SJL/J muscle fuse to form myotubes in culture. (A and B) Muscle satellite cells were derived from SJL/J (left) or C57Bl/6J (right) mice, cultured for 7 days in growth media, then 2 days in fusion medium. Cultures were immunostained with anti-desmin (green) and MyoD (red) antibodies (A) or anti-MHC (red) and counterstained with DAPI (blue) (B). C57Bl/6J cells formed large-diameter fibers containing many nuclei, whereas SJL/J cells formed many thin fibers containing a few nuclei each. (C) Cumulative frequency distribution of myotube width plotted against normalized rank in tissue cultures of SJL/J and C57BL/6J muscle cells. Fiber diameters (y-axis) were quantitated in each of up to 26 muscle fibers of muscle cultures grown and differentiated as described above. Graph represents the range of fiber diameters (in microns) from SJL/J (black) and C57Bl/6J (red) cultures. (D) Summary data of (C), showing reduced myofiber width in SJL/J cultures compared to wild-type muscle cultures. (E) Cumulative frequency distribution of myotube nuclei number per fiber plotted against normalized rank in SJL/J and C57Bl/6J cultures. (F) Summary data of (E), showing reduced nuclei per fiber in SJL/J cultures compared to C57Bl/6J. (G) Plot of myotube width against myonuclear number, showing reduced numbers of nuclei per fiber and decreased fiber thickness for SJL/J derived muscle cultures. (H) Fusion index was decreased in SJL/J myotubes compared to C57Bl/6J. n = 202 SJL/J and 226 C57Bl/6J total nuclei counted in three fields; ^*P < 0.05. Scale bar = 20 μm.

Fig. 2

A/J deficient myoblasts do not show proliferation defects. (A) Dysferlin-sufficient (WT) and dysferlin-deficient (A/J) H-2K cells were plated at equal density and immunostained with indicated antibodies. (B) After 3 days in culture, total number of cells was counted.

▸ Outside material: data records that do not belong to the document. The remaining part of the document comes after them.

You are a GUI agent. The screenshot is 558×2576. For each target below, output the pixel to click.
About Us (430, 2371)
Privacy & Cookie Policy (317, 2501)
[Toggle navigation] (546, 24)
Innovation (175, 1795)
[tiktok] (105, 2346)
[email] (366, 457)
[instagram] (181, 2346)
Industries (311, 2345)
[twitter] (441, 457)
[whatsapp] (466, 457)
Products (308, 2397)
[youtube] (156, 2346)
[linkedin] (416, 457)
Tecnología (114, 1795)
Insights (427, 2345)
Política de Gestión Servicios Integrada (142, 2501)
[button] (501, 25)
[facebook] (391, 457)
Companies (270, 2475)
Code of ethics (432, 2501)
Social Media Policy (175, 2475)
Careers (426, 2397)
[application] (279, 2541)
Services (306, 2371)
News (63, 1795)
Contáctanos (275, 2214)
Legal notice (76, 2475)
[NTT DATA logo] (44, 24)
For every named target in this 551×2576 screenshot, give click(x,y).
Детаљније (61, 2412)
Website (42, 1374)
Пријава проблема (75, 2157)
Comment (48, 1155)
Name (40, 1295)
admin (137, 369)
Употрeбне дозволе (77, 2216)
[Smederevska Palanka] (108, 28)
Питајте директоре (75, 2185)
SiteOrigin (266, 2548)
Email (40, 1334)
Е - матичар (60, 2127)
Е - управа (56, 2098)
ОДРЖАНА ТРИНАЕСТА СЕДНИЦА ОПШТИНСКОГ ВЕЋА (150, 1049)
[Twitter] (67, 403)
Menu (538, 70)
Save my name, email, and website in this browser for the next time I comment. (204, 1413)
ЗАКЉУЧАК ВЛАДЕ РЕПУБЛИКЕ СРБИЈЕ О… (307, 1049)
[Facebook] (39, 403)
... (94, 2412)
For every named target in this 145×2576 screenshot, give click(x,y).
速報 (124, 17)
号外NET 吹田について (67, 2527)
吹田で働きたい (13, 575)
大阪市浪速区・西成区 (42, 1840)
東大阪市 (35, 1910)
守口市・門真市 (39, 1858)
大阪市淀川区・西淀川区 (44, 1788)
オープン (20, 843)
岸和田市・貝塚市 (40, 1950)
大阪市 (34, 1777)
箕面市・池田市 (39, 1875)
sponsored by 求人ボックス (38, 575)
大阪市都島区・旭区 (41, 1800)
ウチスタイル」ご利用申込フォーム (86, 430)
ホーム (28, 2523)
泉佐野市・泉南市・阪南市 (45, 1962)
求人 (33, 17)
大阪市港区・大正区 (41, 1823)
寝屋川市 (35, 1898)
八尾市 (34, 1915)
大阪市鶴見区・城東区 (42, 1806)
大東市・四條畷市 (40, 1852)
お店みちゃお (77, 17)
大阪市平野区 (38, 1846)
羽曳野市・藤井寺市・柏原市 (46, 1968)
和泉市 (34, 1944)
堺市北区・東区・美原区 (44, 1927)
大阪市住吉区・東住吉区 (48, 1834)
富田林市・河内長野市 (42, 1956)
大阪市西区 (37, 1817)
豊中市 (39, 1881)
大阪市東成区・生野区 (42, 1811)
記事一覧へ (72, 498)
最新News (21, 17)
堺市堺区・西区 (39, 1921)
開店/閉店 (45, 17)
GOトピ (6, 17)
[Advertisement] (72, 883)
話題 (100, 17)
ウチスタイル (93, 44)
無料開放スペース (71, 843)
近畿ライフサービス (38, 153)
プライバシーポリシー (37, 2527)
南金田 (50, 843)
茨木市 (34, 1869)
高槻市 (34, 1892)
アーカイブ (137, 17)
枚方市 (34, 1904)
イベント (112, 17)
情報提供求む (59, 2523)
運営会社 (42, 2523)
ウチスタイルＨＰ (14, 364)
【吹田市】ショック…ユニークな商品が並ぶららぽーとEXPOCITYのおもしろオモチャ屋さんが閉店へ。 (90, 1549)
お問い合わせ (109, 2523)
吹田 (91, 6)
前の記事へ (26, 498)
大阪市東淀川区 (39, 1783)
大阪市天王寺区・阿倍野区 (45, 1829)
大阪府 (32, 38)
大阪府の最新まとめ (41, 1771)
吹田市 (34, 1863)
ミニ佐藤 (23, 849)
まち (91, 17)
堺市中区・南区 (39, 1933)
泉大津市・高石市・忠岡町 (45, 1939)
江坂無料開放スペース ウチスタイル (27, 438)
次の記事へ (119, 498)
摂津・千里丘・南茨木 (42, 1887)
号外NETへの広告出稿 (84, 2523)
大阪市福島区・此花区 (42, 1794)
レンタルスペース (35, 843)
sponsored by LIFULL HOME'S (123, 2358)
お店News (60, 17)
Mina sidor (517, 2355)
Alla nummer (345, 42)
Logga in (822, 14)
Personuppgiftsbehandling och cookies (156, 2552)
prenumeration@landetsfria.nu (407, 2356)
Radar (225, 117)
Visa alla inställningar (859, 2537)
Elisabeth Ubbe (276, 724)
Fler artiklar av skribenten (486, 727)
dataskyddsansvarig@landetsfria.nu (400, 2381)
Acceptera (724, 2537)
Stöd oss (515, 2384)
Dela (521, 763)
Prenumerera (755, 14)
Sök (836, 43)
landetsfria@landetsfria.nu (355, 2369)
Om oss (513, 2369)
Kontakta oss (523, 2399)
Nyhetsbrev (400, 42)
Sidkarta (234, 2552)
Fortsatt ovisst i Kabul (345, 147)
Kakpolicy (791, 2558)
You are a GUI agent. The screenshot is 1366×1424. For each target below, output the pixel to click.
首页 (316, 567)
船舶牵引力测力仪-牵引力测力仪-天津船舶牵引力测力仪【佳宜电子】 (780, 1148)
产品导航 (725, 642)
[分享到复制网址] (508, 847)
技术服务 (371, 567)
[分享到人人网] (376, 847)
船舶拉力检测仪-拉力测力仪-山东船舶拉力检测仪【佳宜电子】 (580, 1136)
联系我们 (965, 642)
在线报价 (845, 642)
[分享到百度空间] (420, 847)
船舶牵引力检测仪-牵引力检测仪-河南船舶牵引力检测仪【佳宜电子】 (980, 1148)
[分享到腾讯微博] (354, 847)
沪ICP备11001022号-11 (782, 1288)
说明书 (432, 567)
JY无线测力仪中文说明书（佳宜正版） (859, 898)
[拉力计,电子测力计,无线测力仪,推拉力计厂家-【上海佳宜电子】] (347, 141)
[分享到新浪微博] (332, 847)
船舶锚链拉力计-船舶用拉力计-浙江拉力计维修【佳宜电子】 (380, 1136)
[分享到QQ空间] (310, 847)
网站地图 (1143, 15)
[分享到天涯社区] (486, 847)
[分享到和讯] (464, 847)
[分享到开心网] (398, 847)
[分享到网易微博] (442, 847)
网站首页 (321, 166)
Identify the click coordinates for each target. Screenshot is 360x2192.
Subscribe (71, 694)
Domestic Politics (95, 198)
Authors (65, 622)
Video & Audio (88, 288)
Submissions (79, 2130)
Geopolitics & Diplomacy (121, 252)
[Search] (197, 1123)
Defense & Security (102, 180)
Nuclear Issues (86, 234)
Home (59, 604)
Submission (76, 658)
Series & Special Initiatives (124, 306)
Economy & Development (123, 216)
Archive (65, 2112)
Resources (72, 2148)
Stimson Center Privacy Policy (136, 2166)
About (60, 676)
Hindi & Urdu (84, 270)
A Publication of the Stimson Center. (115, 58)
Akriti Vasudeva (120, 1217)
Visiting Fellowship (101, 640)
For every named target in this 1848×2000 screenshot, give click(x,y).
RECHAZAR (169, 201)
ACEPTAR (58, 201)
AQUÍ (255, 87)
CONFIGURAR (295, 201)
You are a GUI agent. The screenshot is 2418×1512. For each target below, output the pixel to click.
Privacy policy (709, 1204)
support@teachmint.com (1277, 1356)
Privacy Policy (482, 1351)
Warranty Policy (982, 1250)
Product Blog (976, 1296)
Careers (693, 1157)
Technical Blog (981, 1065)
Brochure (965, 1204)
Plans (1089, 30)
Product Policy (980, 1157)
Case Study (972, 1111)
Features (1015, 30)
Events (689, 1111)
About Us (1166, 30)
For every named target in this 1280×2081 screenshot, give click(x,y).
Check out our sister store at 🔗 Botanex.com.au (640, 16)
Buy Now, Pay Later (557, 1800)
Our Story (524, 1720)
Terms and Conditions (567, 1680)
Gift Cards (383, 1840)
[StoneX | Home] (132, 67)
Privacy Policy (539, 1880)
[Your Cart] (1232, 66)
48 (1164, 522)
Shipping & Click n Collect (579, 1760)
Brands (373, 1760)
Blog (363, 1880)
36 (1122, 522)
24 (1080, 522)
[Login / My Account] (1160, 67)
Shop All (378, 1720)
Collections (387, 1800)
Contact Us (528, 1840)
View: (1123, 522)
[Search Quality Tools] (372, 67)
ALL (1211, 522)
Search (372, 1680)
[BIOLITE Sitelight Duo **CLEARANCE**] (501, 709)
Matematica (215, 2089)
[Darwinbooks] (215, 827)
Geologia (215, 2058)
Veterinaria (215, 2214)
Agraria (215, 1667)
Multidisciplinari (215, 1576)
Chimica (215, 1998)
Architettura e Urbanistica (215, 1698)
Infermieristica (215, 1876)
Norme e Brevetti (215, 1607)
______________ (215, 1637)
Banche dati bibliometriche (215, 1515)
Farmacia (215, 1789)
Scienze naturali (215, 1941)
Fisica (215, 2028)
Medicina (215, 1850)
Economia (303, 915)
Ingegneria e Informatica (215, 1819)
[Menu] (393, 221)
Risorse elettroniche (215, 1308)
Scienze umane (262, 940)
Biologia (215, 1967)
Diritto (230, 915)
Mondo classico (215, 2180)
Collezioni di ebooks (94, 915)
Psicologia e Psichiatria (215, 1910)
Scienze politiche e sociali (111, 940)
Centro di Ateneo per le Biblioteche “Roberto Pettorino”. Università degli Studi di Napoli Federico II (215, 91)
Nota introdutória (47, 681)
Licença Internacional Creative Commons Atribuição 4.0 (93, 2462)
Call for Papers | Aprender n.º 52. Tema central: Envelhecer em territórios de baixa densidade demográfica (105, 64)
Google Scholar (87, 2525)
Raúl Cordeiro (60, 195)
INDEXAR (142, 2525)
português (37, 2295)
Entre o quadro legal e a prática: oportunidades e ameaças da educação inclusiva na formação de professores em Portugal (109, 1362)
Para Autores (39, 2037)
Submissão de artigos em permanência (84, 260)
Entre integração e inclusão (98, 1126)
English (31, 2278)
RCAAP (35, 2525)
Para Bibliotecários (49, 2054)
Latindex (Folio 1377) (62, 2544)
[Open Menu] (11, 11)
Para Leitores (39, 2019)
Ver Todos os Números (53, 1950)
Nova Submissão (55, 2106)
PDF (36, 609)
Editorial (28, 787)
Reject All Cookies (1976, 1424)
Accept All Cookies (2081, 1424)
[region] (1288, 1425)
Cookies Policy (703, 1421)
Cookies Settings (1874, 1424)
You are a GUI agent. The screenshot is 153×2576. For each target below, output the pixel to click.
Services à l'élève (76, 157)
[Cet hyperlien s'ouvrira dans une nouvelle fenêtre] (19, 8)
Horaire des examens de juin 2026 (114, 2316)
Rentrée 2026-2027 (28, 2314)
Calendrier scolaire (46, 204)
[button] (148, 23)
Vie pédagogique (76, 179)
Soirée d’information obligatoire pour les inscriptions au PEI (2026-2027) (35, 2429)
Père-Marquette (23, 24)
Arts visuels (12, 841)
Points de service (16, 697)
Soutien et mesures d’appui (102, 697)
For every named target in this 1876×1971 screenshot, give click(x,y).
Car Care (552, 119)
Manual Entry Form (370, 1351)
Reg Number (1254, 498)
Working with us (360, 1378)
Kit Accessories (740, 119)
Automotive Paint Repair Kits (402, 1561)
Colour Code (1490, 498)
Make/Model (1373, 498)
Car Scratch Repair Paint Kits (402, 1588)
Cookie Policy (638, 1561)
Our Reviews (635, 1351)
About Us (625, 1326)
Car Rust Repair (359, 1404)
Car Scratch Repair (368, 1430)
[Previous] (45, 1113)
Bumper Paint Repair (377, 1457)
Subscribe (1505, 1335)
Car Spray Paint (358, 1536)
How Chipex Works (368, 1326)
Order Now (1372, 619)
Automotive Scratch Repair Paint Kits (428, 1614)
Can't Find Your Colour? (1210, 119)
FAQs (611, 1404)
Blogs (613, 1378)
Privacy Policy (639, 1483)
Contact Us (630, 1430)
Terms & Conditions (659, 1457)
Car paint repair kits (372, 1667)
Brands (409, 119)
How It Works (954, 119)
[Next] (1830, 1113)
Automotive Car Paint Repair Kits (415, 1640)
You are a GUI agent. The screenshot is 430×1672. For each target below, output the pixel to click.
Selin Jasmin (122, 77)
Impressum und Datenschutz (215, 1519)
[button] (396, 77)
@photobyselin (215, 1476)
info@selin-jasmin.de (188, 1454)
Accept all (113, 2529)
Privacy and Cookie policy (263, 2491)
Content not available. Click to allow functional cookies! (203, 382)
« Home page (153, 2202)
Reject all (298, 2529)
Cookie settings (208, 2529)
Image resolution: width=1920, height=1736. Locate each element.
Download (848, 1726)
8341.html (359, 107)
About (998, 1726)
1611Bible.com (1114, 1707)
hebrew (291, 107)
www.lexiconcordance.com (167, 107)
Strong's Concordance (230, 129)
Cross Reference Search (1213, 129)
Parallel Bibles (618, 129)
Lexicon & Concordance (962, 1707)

There was no significant difference in proliferation rates between A/J and WT H-2K cells. (C) Cell counts were taken after 5 days of culture in three independent A/J H-2K clones. There were no differences in proliferation. (D) MTT assay showing no differences in proliferation between A/J H-2K and WT cells. Scale bar = 25 μm.

Fig. 3

A/J myotubes form thinner myotubes and show a reduced myofusion index. (A) Immunostaining of A/J myotubes with antibodies for myosin heavy chain (MHC), calreticulin and Hoechst. (B) Quantitation of the fusion index. n = 386 (WT), 448 (A/J) total nuclei were counted containing 186 (WT) and 63 (A/J) myotubes in four non-overlapping fields. P < 0.05. (C–F) Real-time expression of myogenic genes during the time course of differentiation. Cultures from three independent H-2K A/J or WT clones were differentiated for up to 6 days in culture. Myogenic gene expression was measured using qPCR for MyoD (Myod) (C), myogenin (Myog) (D), myosin heavy chain 1 (Myh1) (E) and myosin heavy chain 4 (Myh4) (F). (G) Top: Western blot of MyoD expression between 2 and 5 days in culture (DIC) in WT and A/J H-2K cells. Bottom: Vinculin was used as a protein loading control. Scale bar = 25 μm.

Fig. 4

Celastrol blocks NFκB signaling. (A) Celastrol inhibits p65 activation and increases fiber diameters. Myoblasts were cultured in 6-well dishes. Twenty-four hours later, media was switched to differentiation media containing 200 nM celastrol. After 5 days in culture, myotubes were stained with antibodies to phospho-p65 (green) and anti-MHC (red). Phospho-p65 levels were higher in cultures of A/J cells compared to wild-type cells. Incubation of differentiating myoblasts with celastrol decreased phospho-p65 in the cultures and increased diameters of cells, shown with MHC staining. Inset shows higher magnification of area indicated by arrowhead. Scale bar = 20 and 5 μm in inset. (B) Cells were plated in 6-well dishes and celastrol was added at indicated concentrations after 24 h, the myotubes were harvested after 5 days. Western blot showing that phosphorylated p65 subunit of NFκB is upregulated in A/J cells and decreases with celastrol treatment (top). Total expression of p105, p50, and IKK is not altered with celastrol treatment. (C and D) Fusion index and nuclei per fiber were calculated from six random fields in two independent experiments. Celastrol significantly increased fusion index (C) and nuclei per fiber (D) in A/J cultures. Scale bar = 20 μm. ^**P < 0.05. ^***P < 0.01.